>> Start PASSAGE PROVIDED

I am bashing my head... this one seems to be impossible. If we assume not $\vdash (\exists x) \mathscr C^*$ then we can deduce that not $\vdash \mathscr C^*$, otherwise we could introduce existential quantifier. But it doesn't seem to point to anything interesting...
Koro
Koro
12:27
nvm, I got such a function.
noballpointpen
noballpointpen
13:09
@Koro hey. How do I post a question from MSE in the chat so that it is formatted nicely? Wrapping it in a usual link formatting doesn't seem to work. Do I just leave a link raw?
Ah... he's gone. Ok. If anyone is interested:
https://math.stackexchange.com/questions/4704284/dual-formula-in-first-order-a-common-syntactical-proof
:/
Prithu Biswas
Prithu Biswas
13:21
My avatar just changed =O
Jakobian
Jakobian
13:54
@PrithuBiswas look at starred messages, the one by PM 2Ring
Akiva Weinberger
Akiva Weinberger
14:40
Challenge problem: For $n=1$, $2$, $3$, and $4$, exhibit polynomials $p(x)$ of degree $n$ with leading coefficient $1$ for which $\max\limits_{|x|\le1}|p(x)|$ is as small as possible.
noballpointpen
noballpointpen
14:50
Am I right that for the first degree it is the trivial $y=x$?
Soumik Mukherjee
Soumik Mukherjee
15:24
@AkivaWeinberger $x, x^2-\frac{1}{2}, x^3-x, x^4-x^2+\frac{1}{8}$?
Ted Shifrin
Ted Shifrin
@goedelite I know only of Gamelin and Greene. Check your authors?
Mad
Mad
@TedShifrin i hope your well prof!
Sourav Ghosh
Sourav Ghosh
16:00
No book in point set topology can substitute Munkres's book.
Sourav Ghosh
Sourav Ghosh
16:22
Set of all limit points of a set in a topological space need not be a closed set.
A limit need not a sequential limit
Metric spaces are well-behaved :)
Done! Counter for 1)X Indiscrete space and A=\{a\}
2) X co-countable space and A proper uncountable set.
Hi @Koro kemon আছো?
Ted Shifrin
Ted Shifrin
16:40
@Jakobian Wow. Fascinating. At least mine is safe :)
Soumik Mukherjee
Soumik Mukherjee
17:00
@SouravGhosh Is Koro bengali?
robjohn
robjohn
@TedShifrin No custom icons are affected. Just the default ones created based on PI.

>> End PASSAGE PROVIDED
>> Start DATA LINES

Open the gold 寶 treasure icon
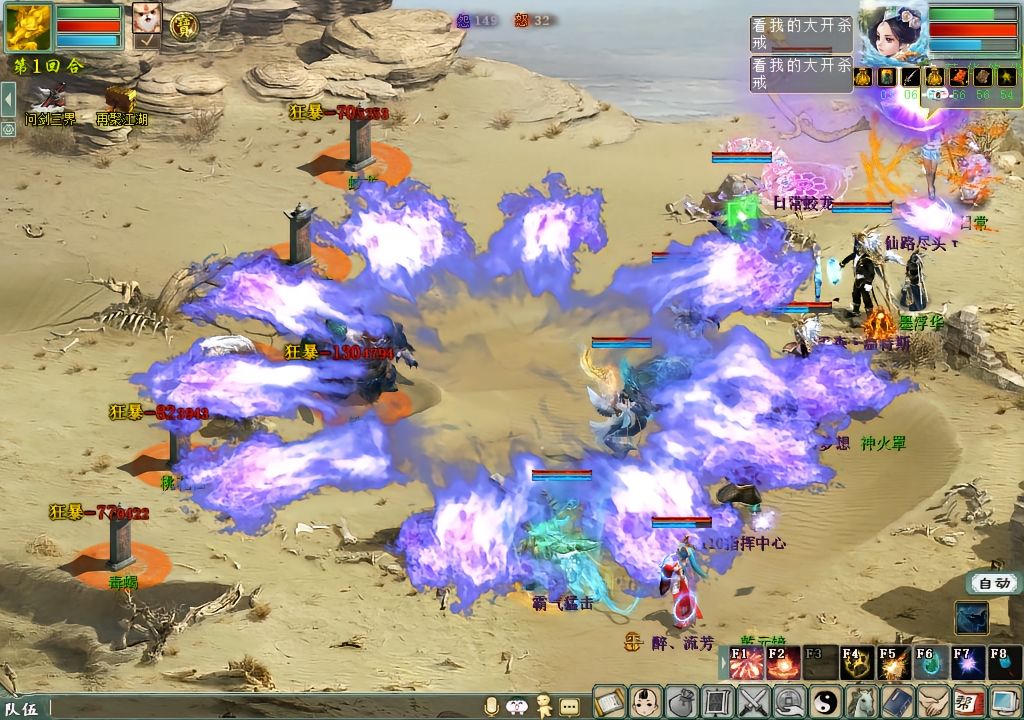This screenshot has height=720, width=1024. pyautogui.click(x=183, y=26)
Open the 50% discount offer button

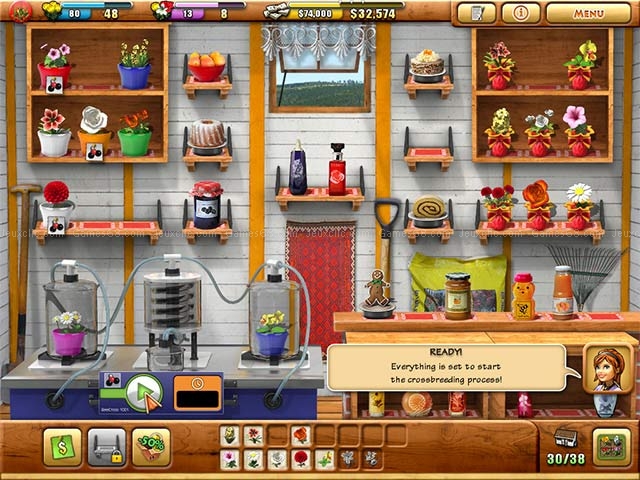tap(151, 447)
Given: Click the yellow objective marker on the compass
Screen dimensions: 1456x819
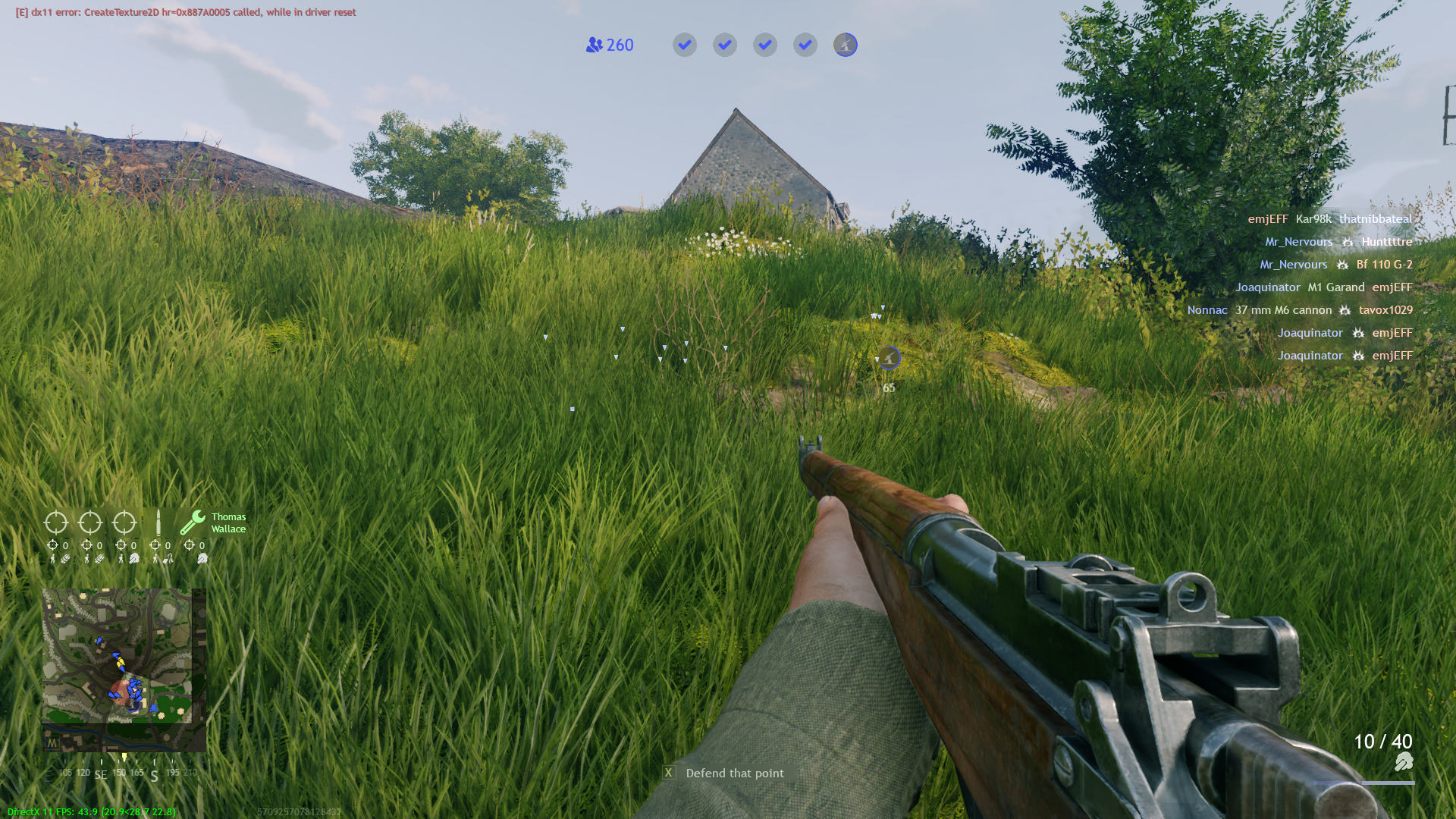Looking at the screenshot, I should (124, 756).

>> End DATA LINES

### [GIVEN REQUEST 1]
In the chat log, which book does Sourav Ghosh say no other point set topology book can substitute? Please answer in a few words.
### [GIVEN REQUEST 2]
State whether each statement agrees with the chat log, answering yes or no and quoting the words that decide it.
(a) The challenge problem asks for polynomials of degree 1 through 4 with leading coefficient 1.
(b) Sourav Ghosh says the set of all limit points of a set in a topological space is always closed.
(c) robjohn says custom icons are affected.
### [GIVEN REQUEST 3]
Extend the math chat log beyond its last message.

### [WRITTEN ANSWER 1]
Munkres's book.

### [WRITTEN ANSWER 2]
(a) Yes: "For $n=1$, $2$, $3$, and $4$, exhibit polynomials $p(x)$ of degree $n$ with leading coefficient $1$"
(b) No: "Set of all limit points of a set in a topological space need not be a closed set."
(c) No: "No custom icons are affected."

### [WRITTEN ANSWER 3]
Ted Shifrin
Ted Shifrin
Yes, so I deduced from the link PM2 posted.
Sourav Ghosh
Sourav Ghosh
17:28
f is uniformly continuous iff f preserve quasi-cauchy sequences.
Ted Shifrin
Ted Shifrin
Never heard of such a thing. What's that?
Sourav Ghosh
Sourav Ghosh
(x_n) is quasi-cauchy iff $ d(x_n, x_{n+1}) $ converges to 0.
Ted Shifrin
Ted Shifrin
Oh, quite non-Cauchy.
Sourav Ghosh
Sourav Ghosh
For example, $x_n=\sqrt{n} $ in euclidean metric.
Ted Shifrin
Ted Shifrin
Or $x_n = 1+1/2+\dots+1/n$.
Sourav Ghosh
Sourav Ghosh
17:32
Yes.
x_n=\log(n)
Ted Shifrin
Ted Shifrin
So why is this a useful notion?
Sourav Ghosh
Sourav Ghosh
uniformly continuous map respect cauchy sequence. But cauchy sequence doesn't respect uniformly continuous map.
Ted Shifrin
Ted Shifrin
I don't get your English.
Sourav Ghosh
Sourav Ghosh
f is uniformly continuous then f(x_n) cauchy whenever (x_n) cauchy.
Ted Shifrin
Ted Shifrin
Yes.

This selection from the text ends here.